Battle Over Plan To Cut CA Redwoods

Wednesday, January 31, 2007

Players on both sides of a logging proposal in Santa Clara County call it one of the most scrutinized timber harvest plans in the history of California, and it's not over. A public hearing is being held on a plan to log 1,000 acres of watershed between Lexington Reservoir and Summit Road, east of Highway 17.

Towering redwoods are at the center of proposed logging plan that has emotions running high.

Diana Crawford, Chemeketa Park Resident "The residents are justifiable in arms about it."

San Jose Water Company says the redwoods are a fire hazard and could devastate a valuable and precious watershed that serves 100,000 water customers.

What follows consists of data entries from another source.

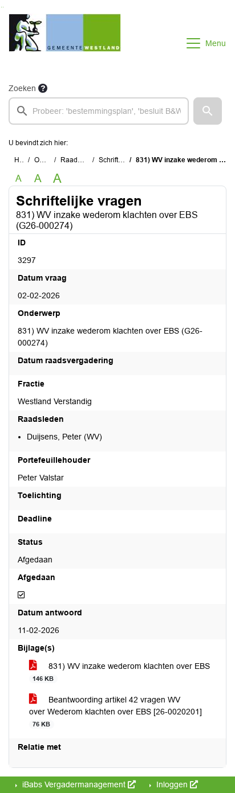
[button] (207, 111)
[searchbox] (99, 111)
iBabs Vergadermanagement (74, 784)
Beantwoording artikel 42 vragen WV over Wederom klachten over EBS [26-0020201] (115, 711)
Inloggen (172, 784)
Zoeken (22, 88)
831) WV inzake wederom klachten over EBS (121, 671)
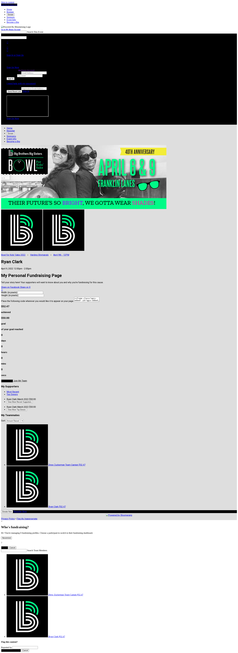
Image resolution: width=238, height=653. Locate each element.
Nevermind (6, 538)
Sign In (26, 91)
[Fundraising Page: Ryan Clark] (22, 250)
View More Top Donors (17, 410)
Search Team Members (37, 550)
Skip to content (7, 2)
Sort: (3, 420)
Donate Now (7, 381)
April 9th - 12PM (61, 255)
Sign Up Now (13, 67)
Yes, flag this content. (11, 650)
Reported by (6, 647)
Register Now (20, 511)
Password (12, 75)
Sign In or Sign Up (15, 55)
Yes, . (4, 548)
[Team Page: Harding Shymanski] (63, 250)
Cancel (12, 548)
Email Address (14, 72)
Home (9, 9)
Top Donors (12, 394)
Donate (10, 15)
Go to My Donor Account (10, 29)
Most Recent (13, 391)
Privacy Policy (8, 518)
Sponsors (11, 17)
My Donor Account (26, 70)
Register (10, 12)
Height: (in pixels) (9, 295)
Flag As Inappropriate (27, 518)
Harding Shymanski (39, 255)
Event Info (11, 20)
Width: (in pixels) (9, 292)
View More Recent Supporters (20, 402)
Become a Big (13, 22)
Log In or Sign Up (9, 5)
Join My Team (20, 380)
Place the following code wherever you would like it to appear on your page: (37, 301)
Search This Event (35, 32)
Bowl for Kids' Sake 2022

John Tang, San Jose Water Company: "So you have overly dense forest that is in bad need of thinning, and so this plan is going to help us achieve that thinning."

The water company's wants to thin 1,000 acres of its property above Lexington Reservoir. Under the plan about 100 acres would be logged every other year and each operation would last about six weeks. People living in the area argue it makes more sense to reduce the fire threat by clearing out the underbrush. Many accuse the water company of wanting to log for financial gain. More than 4,000 people have signed a petition opposing the plan.

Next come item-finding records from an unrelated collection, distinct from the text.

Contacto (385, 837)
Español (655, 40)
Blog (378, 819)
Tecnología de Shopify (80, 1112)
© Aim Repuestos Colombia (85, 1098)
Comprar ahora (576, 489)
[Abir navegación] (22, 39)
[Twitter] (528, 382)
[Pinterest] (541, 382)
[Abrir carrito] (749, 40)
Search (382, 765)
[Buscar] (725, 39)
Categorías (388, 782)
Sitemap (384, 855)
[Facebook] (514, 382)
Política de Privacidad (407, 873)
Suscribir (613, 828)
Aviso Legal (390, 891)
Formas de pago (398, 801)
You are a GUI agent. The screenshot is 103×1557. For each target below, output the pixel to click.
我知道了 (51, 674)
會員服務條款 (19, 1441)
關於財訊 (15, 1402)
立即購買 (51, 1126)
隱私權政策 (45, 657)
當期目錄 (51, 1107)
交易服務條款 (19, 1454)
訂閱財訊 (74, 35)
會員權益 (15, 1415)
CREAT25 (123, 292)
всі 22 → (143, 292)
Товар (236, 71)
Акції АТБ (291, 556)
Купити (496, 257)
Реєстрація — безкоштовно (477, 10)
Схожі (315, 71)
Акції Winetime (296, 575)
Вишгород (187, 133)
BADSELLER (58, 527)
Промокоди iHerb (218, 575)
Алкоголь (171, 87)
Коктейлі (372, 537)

Kevin Flynn Neighbors Against Irresponsible Logging: "They're a for profit company, on the New York Stock Exchange, and the only trees that are worth anything are the big trees."

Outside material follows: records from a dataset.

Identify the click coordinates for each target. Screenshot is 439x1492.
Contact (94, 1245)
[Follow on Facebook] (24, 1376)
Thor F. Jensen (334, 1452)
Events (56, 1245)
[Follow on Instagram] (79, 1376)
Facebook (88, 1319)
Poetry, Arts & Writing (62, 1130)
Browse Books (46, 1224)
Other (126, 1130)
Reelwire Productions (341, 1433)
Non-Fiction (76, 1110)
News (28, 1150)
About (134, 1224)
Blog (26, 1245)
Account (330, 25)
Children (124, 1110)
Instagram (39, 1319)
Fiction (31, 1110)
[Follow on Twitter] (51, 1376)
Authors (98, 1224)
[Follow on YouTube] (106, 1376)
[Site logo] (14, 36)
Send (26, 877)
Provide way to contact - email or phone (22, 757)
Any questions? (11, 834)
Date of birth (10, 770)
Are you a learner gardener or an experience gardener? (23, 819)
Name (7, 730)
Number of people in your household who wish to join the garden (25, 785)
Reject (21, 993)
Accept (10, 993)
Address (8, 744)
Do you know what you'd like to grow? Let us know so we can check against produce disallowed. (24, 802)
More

John Tang, San Jose Water Company: "We're a company that is makes $180 million dollars in revenue, $500,000 dollars every other year, this is not a growth strategy."

Opponents will use technology to try to thwart the logging plan. San Jose Water is only able to apply for a lifetime logging permit on the basis it owns less than 2,500 acres of timberland. Google Earth engineer Rebecca Moore says hundreds of high resolution photos, and her company's software, indicates San Jose Water owns more than 2,700 acres.

Rebecca Moore, Google Earth: "They simply have too much land, it's not an emotional issue, it's not residents complaining about quality of life issues, it's a legal matter."

San Jose Water Company says it stands by its numbers and is ready for a vigorous debate.